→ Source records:
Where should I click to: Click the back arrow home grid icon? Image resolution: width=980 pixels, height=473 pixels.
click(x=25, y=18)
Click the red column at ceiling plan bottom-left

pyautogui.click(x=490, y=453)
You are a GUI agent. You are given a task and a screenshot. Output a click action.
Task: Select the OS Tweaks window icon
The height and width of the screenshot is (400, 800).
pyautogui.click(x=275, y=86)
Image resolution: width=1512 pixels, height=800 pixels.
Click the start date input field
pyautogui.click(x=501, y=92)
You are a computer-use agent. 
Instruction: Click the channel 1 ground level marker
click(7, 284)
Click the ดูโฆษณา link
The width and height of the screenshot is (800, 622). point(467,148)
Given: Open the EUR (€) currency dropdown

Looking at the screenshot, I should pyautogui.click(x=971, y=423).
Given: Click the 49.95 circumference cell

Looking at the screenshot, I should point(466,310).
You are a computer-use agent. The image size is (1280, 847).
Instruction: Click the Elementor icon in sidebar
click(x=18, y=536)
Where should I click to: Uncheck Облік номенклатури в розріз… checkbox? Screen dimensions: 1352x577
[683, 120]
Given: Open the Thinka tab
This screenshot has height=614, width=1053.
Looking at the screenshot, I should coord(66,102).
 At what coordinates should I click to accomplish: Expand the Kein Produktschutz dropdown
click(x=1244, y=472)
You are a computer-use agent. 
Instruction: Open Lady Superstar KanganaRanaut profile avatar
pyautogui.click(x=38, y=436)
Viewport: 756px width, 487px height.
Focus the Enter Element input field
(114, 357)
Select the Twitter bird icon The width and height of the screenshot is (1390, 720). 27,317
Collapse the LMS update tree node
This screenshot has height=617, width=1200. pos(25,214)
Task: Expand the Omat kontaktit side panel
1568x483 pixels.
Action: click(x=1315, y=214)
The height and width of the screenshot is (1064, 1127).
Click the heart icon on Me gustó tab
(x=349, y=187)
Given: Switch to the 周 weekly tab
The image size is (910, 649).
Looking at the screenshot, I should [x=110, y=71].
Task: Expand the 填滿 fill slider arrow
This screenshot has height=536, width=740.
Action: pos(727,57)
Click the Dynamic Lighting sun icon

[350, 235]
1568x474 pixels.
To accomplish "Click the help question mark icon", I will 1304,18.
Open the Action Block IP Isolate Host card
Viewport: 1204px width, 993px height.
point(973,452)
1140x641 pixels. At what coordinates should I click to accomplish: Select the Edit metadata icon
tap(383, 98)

→ Goal of the exercise: Write down how many lines of the data above contain the word "agent", with nothing else.

→ Result for this exercise: 4